Arilyn dut pourtant retourner sur la grand-place : elle devait absolument trouver les épices rares dont avait besoin le cuisinier, sans quoi elle pouvait s’attendre à savourer de nouveau la douceur chaleureuse des pavés de la rue contre sa joue cette nuit. La jeune fille revint sur ses pas et, en tournant sur sa droite à l’intersection avec l’avenue Célestine pour rejoindre le marché, elle heurta une personne encagoulée. Étourdie, Arilyn tituba de deux pas en arrière et, relevant les yeux pour demander pardon, resta muette : la silhouette reprit sa course et bientôt disparut au cœur de la foule, comme si elle n’eût jamais existé. Cependant, Arilyn en était sûre : c’étaient bien deux yeux violets qui, l’espace d’un instant, avaient foudroyé les siens ; des yeux d’un violet intense et profond, comme celui de la robe mystérieuse des vins dont son maître se délectait. Elle n’avait jamais vu de tels yeux, sinon reflétés dans son miroir, aussi sentait-elle germer en elle une excitation qu’elle pensait ne jamais ressentir un jour. Comme si les timides bourgeons d’un printemps inespéré perçaient enfin la neige de sa solitude, Arilyn entendait, pour la première fois, son cœur battre de toutes ses forces, résonnant à l’écho d’un appel lointain, d’un temps oublié, enfoui au plus profond de son sang. Ces yeux mauves, cette constante source de malheur, dont elle avait appris à ses dépens qu’il valait mieux les garder hors d’attention, lui conféraient en ce moment même une force qu’elle ne se connaissait pas.

« Fillette, il serait temps que tu lèves le camp d’ici, tu empêches les clients de regarder la marchandise ! »

Les odeurs de viande et d’épices, les conversations bruyantes entre les passants et les marchands, les figures grouillantes des habitants de la cité qui déambulaient dans toutes les directions ; le retour à la réalité frappa Arilyn d’un coup aussi puissant qu’inattendu. Elle demanda pardon par réflexe avant de repartir en quête de ses épices du Septentrion : à en juger de la teinte maintenant orangée du ciel, il lui restait à peine une heure pour se les procurer. Arilyn se claqua les joues pour se sortir de sa torpeur : elle n’avait plus de temps à perdre ; elle réfléchirait à cette rencontre mystérieuse cette nuit.

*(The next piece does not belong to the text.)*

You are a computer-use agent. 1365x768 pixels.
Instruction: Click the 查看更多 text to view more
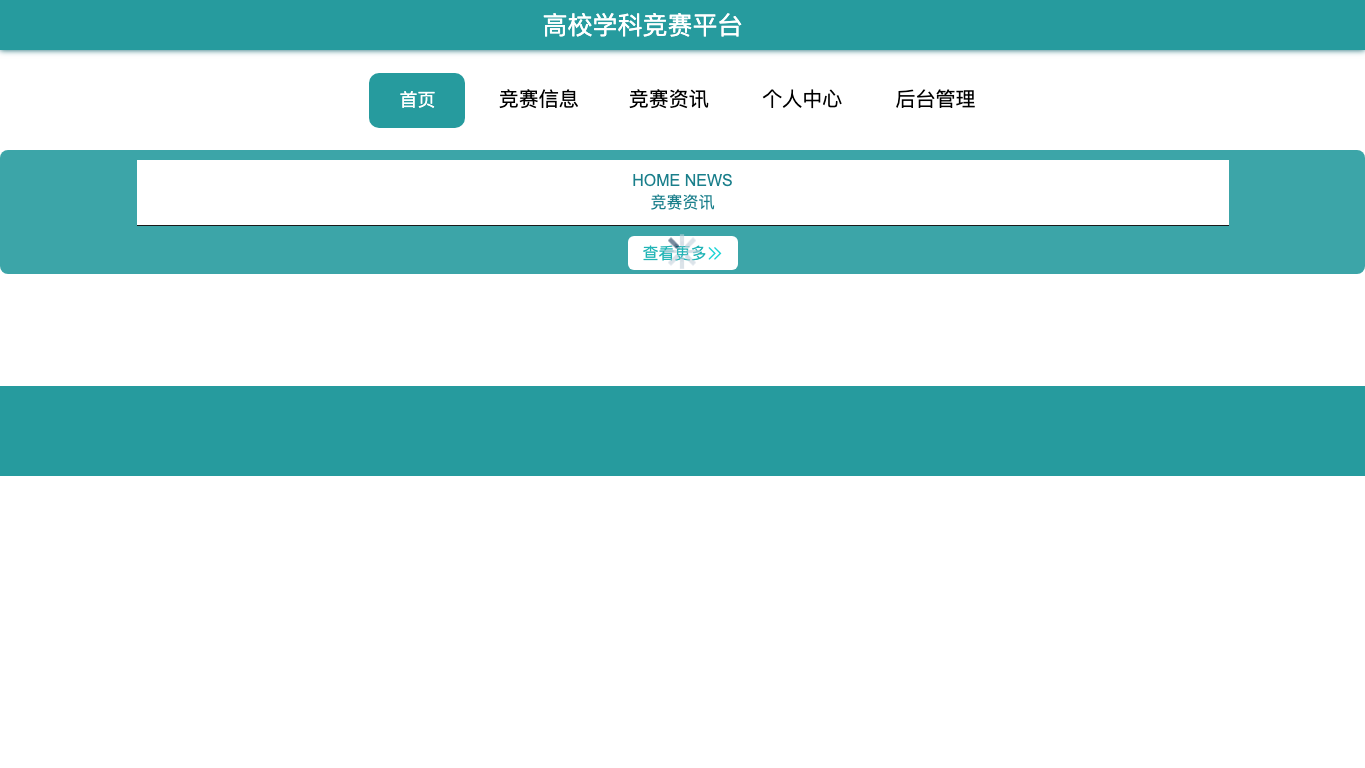coord(674,254)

Une figure encagoulée était assise sur le toit de la cathédrale véridienne ; le monument lui offrait une vue imprenable de la grand-place. Au milieu, une jeune fille vêtue d’une tunique brune qui parcourait frénétiquement les étalages captait toute son attention. Tout à coup, l’observateur ouvrit la bouche, semblant parler dans le vide :

« J’ai fait ma reconnaissance et placé les runes. Je n’ai pas rencontré d’obstacles particuliers, mais j’ai découvert quelque chose de très intéressant. »

La silhouette se tut un bref instant, comme écoutant une réponse, puis reprit :

« Non, non, c’est beaucoup mieux que ça. J’ai rencontré, au détour d’une ruelle…

» Non, tu ne devineras jamais, laisse-moi te le dire, bon sang ! C’est une jeune fille, entre quinze et dix-huit ans à vue de nez ; je la surveille en ce moment même.

» Certes, ça n’a rien d’extraordinaire. Cependant, devine de quelle couleur sont ses yeux ? »

Sa bouche esquissa un sourire.

« Exactement : c’est une Sethilyn, comme moi.

» Oui, j’en suis sûr.

» Je savais que tu me dirais cela, c’est pour ça que j’ai gardé sa trace. J’entrerai en contact cette nuit. »

La figure se redressa et le vent fit fluctuer sa capuche, révélant, dans la pénombre du crépuscule, deux iris violets, dans lesquels se reflétait l’image d’une jeune fille courant à travers la grand-place.